### [GOAL OF THE EXERCISE]
Output the lines below exactly, please, from the first line until the line with "You are a computer-use agent. Screen", counting both.

BEGIN

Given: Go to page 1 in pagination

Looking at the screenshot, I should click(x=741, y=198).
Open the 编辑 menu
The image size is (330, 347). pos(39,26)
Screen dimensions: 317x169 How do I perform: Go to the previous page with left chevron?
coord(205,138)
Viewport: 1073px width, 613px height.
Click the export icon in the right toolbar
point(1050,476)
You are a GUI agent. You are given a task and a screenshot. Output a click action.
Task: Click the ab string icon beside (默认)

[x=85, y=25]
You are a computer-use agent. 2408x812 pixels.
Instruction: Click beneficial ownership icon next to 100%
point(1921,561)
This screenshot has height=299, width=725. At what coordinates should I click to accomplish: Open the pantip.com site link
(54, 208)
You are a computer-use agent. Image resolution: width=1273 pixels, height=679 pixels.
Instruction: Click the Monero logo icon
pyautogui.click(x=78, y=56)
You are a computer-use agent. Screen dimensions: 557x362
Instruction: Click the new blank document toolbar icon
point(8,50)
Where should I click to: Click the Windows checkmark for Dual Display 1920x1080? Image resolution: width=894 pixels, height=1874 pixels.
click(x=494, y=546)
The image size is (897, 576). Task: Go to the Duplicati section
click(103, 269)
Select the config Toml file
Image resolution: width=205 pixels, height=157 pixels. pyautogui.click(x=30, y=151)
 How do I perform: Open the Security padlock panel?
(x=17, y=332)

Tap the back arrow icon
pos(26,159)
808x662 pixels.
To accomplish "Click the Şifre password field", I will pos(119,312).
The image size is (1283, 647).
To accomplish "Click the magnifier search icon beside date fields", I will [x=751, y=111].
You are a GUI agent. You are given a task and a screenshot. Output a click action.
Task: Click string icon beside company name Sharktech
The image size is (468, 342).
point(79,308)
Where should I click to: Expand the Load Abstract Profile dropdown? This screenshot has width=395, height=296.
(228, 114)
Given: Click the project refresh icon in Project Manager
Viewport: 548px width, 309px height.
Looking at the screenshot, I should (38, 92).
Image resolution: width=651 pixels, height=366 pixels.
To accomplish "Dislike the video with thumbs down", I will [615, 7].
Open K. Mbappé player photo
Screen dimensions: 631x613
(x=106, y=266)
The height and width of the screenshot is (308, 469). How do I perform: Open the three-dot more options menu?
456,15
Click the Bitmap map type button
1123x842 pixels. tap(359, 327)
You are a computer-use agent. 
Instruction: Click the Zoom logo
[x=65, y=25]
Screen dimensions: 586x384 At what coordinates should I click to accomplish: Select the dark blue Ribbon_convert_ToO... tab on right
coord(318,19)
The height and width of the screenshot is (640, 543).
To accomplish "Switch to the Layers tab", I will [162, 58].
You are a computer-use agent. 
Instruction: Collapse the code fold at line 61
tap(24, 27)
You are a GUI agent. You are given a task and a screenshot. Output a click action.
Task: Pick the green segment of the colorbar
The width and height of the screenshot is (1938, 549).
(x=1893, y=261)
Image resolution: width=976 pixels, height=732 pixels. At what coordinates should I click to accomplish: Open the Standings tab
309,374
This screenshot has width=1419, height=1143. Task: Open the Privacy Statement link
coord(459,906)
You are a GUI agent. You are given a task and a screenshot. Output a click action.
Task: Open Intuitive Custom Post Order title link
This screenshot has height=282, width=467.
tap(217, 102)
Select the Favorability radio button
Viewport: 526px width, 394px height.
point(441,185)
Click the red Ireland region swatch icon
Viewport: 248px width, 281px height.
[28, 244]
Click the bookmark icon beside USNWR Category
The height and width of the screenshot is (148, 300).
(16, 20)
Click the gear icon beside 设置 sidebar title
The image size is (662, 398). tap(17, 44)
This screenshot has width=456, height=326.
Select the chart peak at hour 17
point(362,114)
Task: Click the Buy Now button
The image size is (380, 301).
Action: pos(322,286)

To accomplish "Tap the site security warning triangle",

END

### [YOUR RESPONSE]
Given: Go to page 1 in pagination

Looking at the screenshot, I should click(x=741, y=198).
Open the 编辑 menu
The image size is (330, 347). pos(39,26)
Screen dimensions: 317x169 How do I perform: Go to the previous page with left chevron?
coord(205,138)
Viewport: 1073px width, 613px height.
Click the export icon in the right toolbar
point(1050,476)
You are a GUI agent. You are given a task and a screenshot. Output a click action.
Task: Click the ab string icon beside (默认)

[x=85, y=25]
You are a computer-use agent. 2408x812 pixels.
Instruction: Click beneficial ownership icon next to 100%
point(1921,561)
This screenshot has height=299, width=725. At what coordinates should I click to accomplish: Open the pantip.com site link
(54, 208)
You are a computer-use agent. Image resolution: width=1273 pixels, height=679 pixels.
Instruction: Click the Monero logo icon
pyautogui.click(x=78, y=56)
You are a computer-use agent. Screen dimensions: 557x362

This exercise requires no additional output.